Alhough Max rejects involvement with these women, wanting nothing more than to be a marginal observer, an invisible man, his heightened visibility is as obvious to him as his centrality in the group of artists and bohemians orbiting around him is to the reader. One by one, Max paints them in words as he attempts to capture them on canvas: Gerald Mortimer, successful, misanthropic sculptor, who submits to Max's whims and sadistic demands; Julius Einhorne, obese landlord, whose love for a little girl enrages her father; Laurel, a young man who is looking for his biological mother; Pauline, his adoptive mother, who behaves like a woman rejected. Max views others with "the voracity of an eye that sees ... without prejudice," but on himself he turns a punishing irony to avoid the self-pity ("poor little doggie Max")

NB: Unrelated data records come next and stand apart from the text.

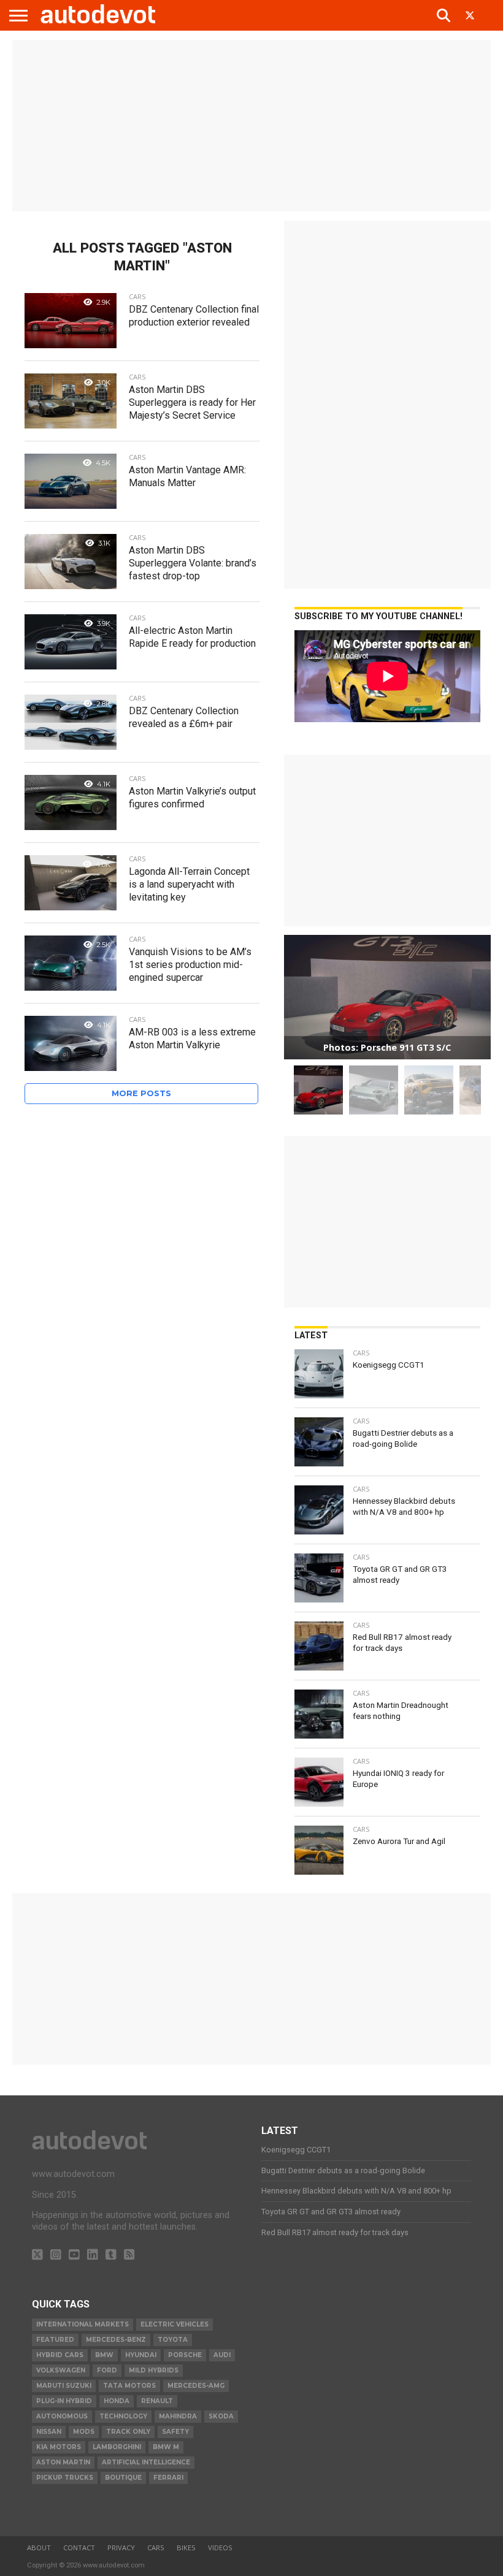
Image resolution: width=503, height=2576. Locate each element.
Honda (116, 2401)
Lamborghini (117, 2447)
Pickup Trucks (64, 2478)
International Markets (82, 2324)
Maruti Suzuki (63, 2386)
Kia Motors (58, 2447)
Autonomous (62, 2416)
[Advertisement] (251, 125)
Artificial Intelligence (146, 2462)
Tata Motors (129, 2386)
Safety (175, 2432)
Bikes (186, 2547)
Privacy (121, 2547)
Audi (222, 2355)
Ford (107, 2370)
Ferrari (168, 2478)
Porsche (185, 2355)
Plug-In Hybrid (64, 2401)
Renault (157, 2401)
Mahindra (178, 2416)
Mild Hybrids (154, 2370)
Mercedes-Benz (116, 2340)
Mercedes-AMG (196, 2386)
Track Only (128, 2432)
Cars (155, 2547)
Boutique (123, 2478)
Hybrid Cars (59, 2355)
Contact (79, 2547)
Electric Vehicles (174, 2324)
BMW (104, 2355)
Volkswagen (60, 2370)
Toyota (173, 2340)
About (39, 2547)
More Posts (141, 1093)
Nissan (48, 2432)
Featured (55, 2340)
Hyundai (140, 2355)
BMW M (166, 2447)
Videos (220, 2547)
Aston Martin (63, 2462)
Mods (83, 2432)
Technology (123, 2416)
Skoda (221, 2416)
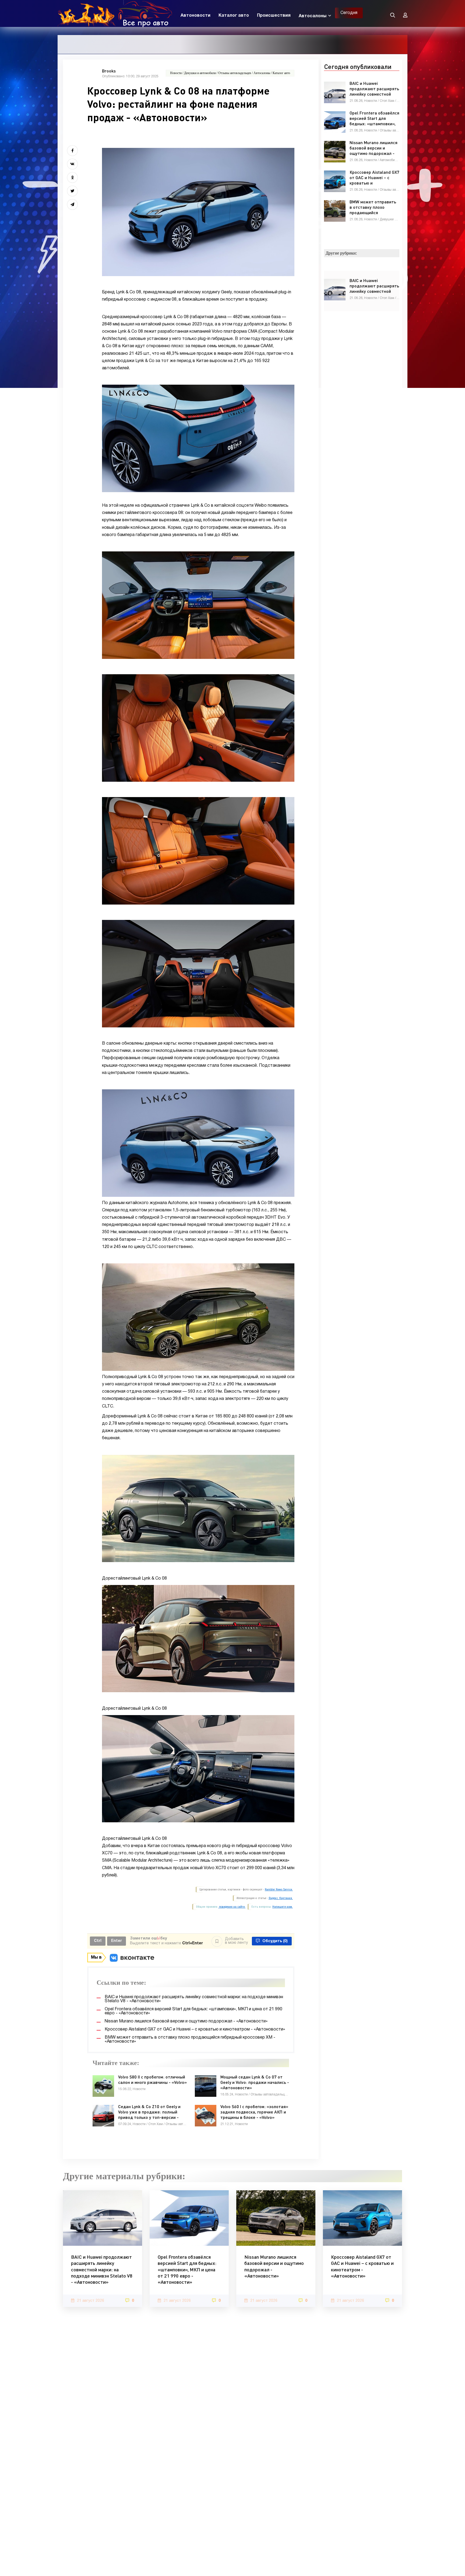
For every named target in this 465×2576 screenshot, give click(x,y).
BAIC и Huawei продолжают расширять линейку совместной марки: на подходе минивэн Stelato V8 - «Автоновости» (101, 2269)
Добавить (236, 1941)
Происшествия (274, 16)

he fears would destroy his will to live.

Relentlessly Max tries to find "a colour that would be entirely mine," in which to paint his "characters in a tableau." But he estimates his abilities self-deprecatingly: "I have a small talent. For it to flower, it must be pushed hard." Only when Max confronts his former love can he make the breakthrough toward which he has been striving: "Cassel earth ... the colour of fermenting soil ... ugliness become subjective beauty, the colour bodies need to drag themselves out of the silt and begin to live."

Almost to the end of the novel, Monique Proulx maintains some of the suspense she builds up concerning the interrelationships of her characters. I read it with the intense commitment and absorption of a whodunit.

In Quebec, Proulx is most famous for Le sexe des etoiles, a novel that she adapted into an award-winning film. With The Invisible Man at the Window, Proulx has written a stunning novel about love -- its many varieties as well as its many evasions and denials -- and about the artistic process and its connection with the artist's inner life. The novelist Matt Cohen has produced an excellent translation that will introduce an English audience to a writer well worth reading.